Outsourced packing removes labour headaches

The warehousing sector is having to come to terms with the challenge of rising labour costs and is constantly seeking ways to boost productivity levels in the logistics chain. Tyron Hubbart, general manager of Outsourced Project Solutions (OPS), which provides outsourced services on a per project basis, said one way businesses were looking to save was through outsourcing product bagging and packing of containers for road, rail and sea cargo, on a per ton rather than an hourly labour cost basis. “The largest challenge facing the warehousing sector is coming to terms with increasing labour costs, managing variable labour costs and then still having to negotiate the very tricky and restrictive labour law amendments surrounding the use of casual labour,” Hubbart said.
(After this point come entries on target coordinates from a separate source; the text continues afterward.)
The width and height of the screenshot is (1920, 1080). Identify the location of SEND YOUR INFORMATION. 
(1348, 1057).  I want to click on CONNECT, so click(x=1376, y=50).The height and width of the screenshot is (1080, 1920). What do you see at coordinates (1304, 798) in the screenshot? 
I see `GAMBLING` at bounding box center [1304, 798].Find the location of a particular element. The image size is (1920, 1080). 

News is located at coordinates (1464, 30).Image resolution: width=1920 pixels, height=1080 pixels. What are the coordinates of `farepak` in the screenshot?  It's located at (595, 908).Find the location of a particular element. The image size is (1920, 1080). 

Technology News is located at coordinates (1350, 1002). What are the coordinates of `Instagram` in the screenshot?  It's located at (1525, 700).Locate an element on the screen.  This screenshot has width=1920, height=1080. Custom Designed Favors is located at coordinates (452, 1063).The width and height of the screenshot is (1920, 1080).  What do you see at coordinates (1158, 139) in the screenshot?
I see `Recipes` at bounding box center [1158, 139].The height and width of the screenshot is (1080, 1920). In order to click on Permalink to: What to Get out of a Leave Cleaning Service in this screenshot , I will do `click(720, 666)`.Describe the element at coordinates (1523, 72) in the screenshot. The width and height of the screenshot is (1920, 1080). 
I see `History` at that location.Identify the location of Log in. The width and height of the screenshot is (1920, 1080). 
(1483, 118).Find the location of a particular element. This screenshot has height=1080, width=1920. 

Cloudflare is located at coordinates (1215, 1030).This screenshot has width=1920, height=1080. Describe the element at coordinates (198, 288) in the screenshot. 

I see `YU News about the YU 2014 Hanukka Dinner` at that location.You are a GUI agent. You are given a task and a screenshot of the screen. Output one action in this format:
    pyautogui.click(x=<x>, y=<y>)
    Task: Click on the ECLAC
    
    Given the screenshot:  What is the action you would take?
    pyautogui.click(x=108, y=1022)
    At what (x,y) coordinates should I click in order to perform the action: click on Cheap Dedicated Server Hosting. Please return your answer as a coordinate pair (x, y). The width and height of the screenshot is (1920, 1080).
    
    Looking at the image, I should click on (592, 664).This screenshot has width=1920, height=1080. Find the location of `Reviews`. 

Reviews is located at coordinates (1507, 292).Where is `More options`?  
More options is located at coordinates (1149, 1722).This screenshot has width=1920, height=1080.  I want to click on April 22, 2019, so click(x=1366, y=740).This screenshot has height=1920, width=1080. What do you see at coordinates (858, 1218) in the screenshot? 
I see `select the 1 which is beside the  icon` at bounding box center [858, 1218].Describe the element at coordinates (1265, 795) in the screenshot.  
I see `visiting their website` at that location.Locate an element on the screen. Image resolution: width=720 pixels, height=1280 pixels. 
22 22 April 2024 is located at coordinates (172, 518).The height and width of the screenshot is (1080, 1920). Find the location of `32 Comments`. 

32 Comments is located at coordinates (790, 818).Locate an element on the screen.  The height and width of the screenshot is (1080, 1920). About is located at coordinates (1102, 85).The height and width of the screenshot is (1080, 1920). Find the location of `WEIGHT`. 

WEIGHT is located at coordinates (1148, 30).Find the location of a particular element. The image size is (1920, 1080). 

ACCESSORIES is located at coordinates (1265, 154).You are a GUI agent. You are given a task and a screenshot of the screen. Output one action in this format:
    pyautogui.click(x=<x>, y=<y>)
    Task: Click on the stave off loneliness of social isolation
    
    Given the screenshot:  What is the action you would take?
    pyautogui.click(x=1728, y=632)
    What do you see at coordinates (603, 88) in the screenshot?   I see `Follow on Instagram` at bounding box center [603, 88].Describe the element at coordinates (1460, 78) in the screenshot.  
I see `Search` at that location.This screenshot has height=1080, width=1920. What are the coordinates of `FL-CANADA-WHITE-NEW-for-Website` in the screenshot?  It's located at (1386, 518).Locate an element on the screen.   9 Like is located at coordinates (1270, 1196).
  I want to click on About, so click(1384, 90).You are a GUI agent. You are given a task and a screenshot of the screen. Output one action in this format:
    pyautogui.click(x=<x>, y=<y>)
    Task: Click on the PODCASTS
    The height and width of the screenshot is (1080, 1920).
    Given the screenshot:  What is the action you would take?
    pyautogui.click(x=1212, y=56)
Businesses across the country have turned to the company to handle projects on site ranging from 500 to 50 000 tonnes of goods per month, he said. The company recently started loading minerals from stockpile into containers at a per ton rate but the primary demand has been for outsourcing the bagging of commodities such as fertiliser, cotton seed, coal and chrome, he added. It supplies the hopper or bagging plant and equipment such as forklifts, Bobcats, scales, labour and supervision, required for each project. “This means a client can call us up to bag a thousand tons of chrome and load it into containers. OPS arrives on site, bags the cargo, loads it into containers and then leaves,” he said. “OPS seems to have found a way to increase productivity of labour while at the same time helping the client avoid dealing with all the challenges that labour brings to business,” he said. “Outsourcing specific work as a project does away with the need for hiring labour brokers or TES companies,” he said. Hubbart said there was also an increasing trend to load bagged cargo onto rail and road wagons at a per ton rate. “Labour is increasingly also paid at a per ton rate, which improves productivity of loading. Labour who are paid hourly rates have a tendency to drag the work out, so they earn longer hours and overtime,” he said.